Find Advanced Tips and Tricks (2013) here
Create an Assessment
This can be a rubric, multiple choice, short answer, or other options. It can be based on information the student has prepared or something the teacher is sharing in class (for example: The teacher shows an image and asks students to select the right answer using the form's “Multiple choice grid” question option). Google will even grade the form for you, share results with students, and provide answer hints so they understand why the correct answer is the right choice.
Create Personalized Learning Activities
The Google Form can be built in sections, allowing the teacher to provide varied optional sections that are selected depending upon the student. This is a great way to differentiate for student needs.
Reflection
Students can share their thoughts on a topic or a lesson plan using a short answer or long paragraph option. These are collected into a Google spreadsheet and available to be reviewed by the teacher or the class (depending upon the option selected by the teacher). Note: These can't yet be graded automatically.
Test Prep
Students answer a series of questions to prepare for an upcoming test. These can be multiple choice, short answer, long answer, or another. When these are collected automatically to the Google spreadsheet, they are then shared with all students as a study guide prior to a summative test.
Exit Tickets
Create a short quiz with questions, videos, or pictures that students answer in 3-5 minutes before leaving class. Let the spreadsheet populate on the class screen. When students see their answers appear, they are free to exit.

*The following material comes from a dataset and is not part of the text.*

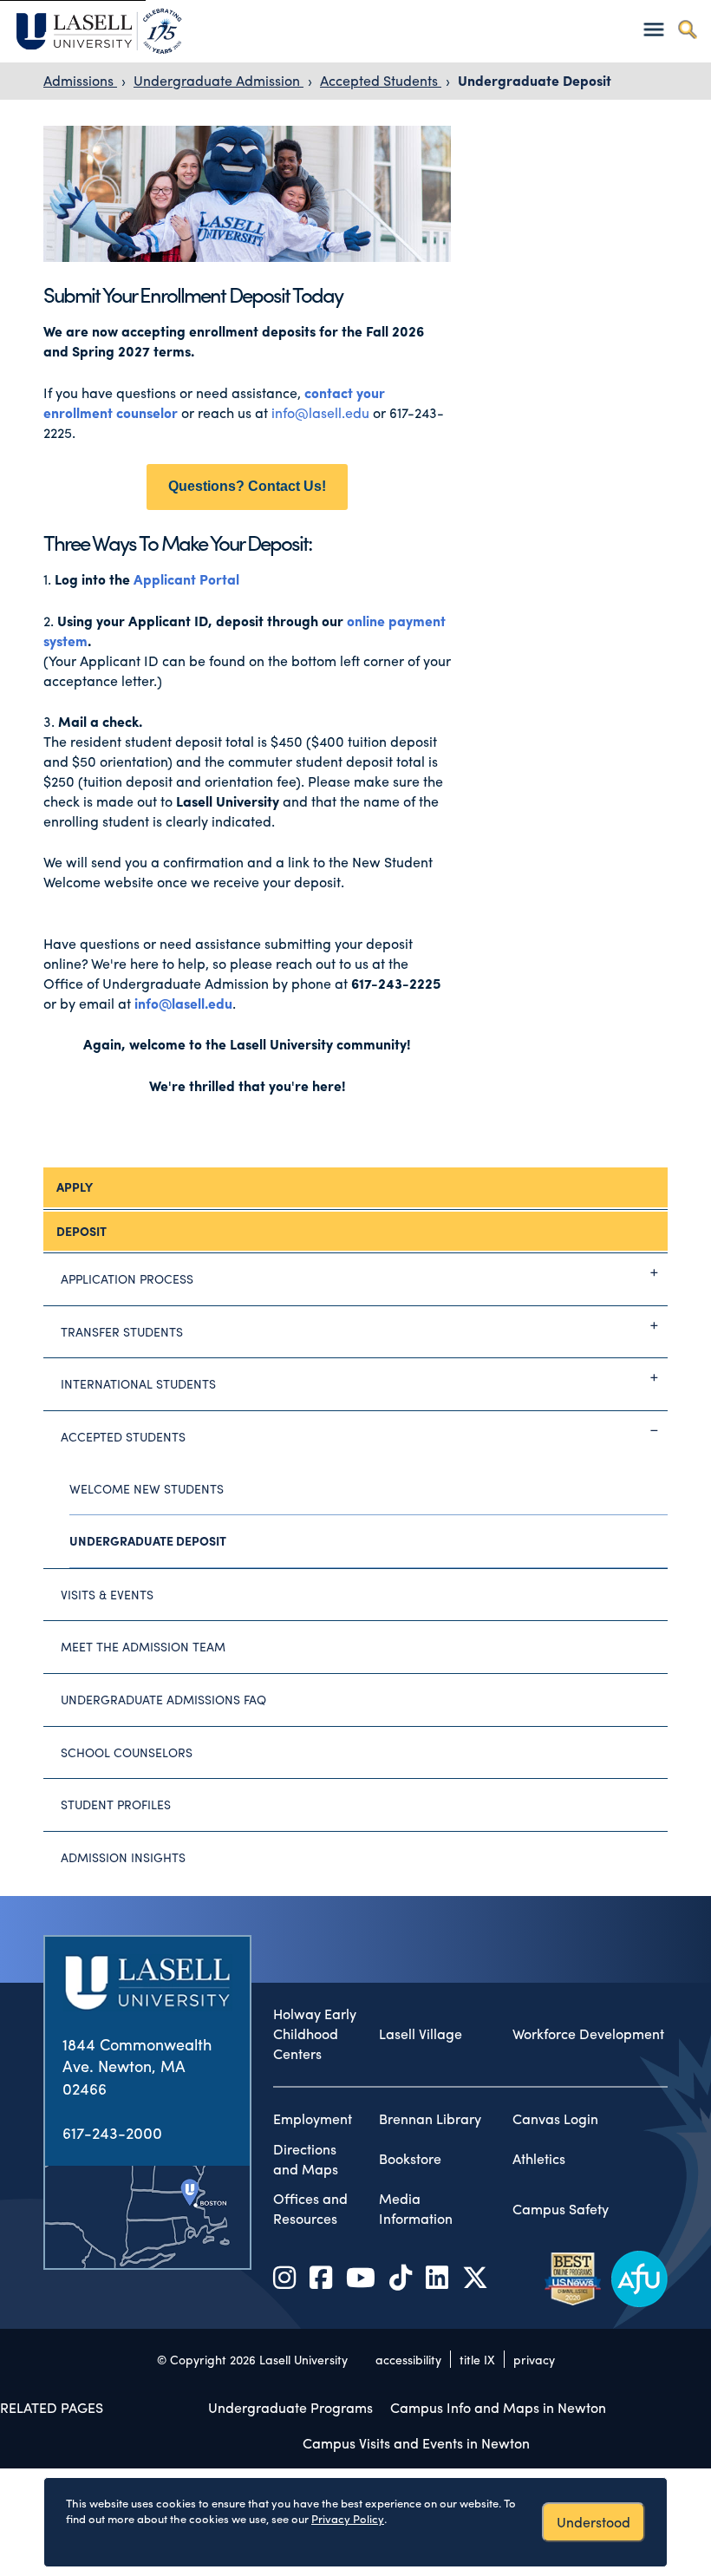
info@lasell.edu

Interactive Lesson Planning Tool
With the multiple choice grid, students view a quiz on the class screen and select the correct answers (by selecting generic options such as A, B, or C) on the form. This allows the teacher to be agile and flexible in adapting to a student-paced environment. This is also useful as a formative assessment with videos where the class can be watching a video and the teacher can pause it as needed, ask a multiple choice question, and have students answer quickly on their Google form.
RSVP
Use Google Forms to collect student acceptance of invitations, parent approval of events and field trips, and any other activity that benefits from an RSVP response.
Event Registration
Students (or parents) sign up for an activity through Google Forms, providing all necessary information that is then collated into the associated spreadsheet. This is easily viewed, analyzed, and sorted as needed.
Q&A
Arrange questions so that student answers dictate what question comes next with Google Forms' easy programming options. This saves everyone time and makes questions more relevant and authentic to students. You can also enable students to skip to a particular section by adding that option at the bottom of a section. This is useful in inquiry-based classes where teachers may choose to cover optional material, depending upon how the class progresses.
Collect Data
Use Google Forms to collect any amount of data for a wide variety of purposes. It may be to assess knowledge prior to beginning a unit, plan a field trip, collect contact information, whip up a quick poll, collect email addresses for a newsletter, and more.
Autocrat - is a multi-purpose document merge tool that allows you to take data from a spreadsheet and merge it into a document via a template. Set up jobs that run when you tell them to! Use responses from form submissions to generate documents and emails.
Flubaroo - Flubaroo is a free tool that helps you quickly grade multiple-choice or fill-in-blank assignments. More information here.
DocAppender - Append information submitted in forms to designated documents to keep everything together!
Choice Eliminator 2 - Remove choices as they are selected - automatically! Great for signups for things like parent teacher conferences!
FormLimiter - Ever wished you could set your form to turn off at a specific time or after so many submissions? Wish granted!
Form Publisher - Use form data to automatically generate summaries, letters, certificates, and more!
g(Math) for Forms - The best way to add mathematical expressions to your forms.
CheckItOut - Perfect for keeping track of everything from reference texts to Chromebook carts!
Form Workflow - Keeping track of who needs to approve what can make your head spin. Form Workflow sends out emails to the people who need them and keeps track of who has approved what.
Certify'Em -Certify'em lets you leverage the power of Google Forms to create online certifications and email custom certificates to exam-takers!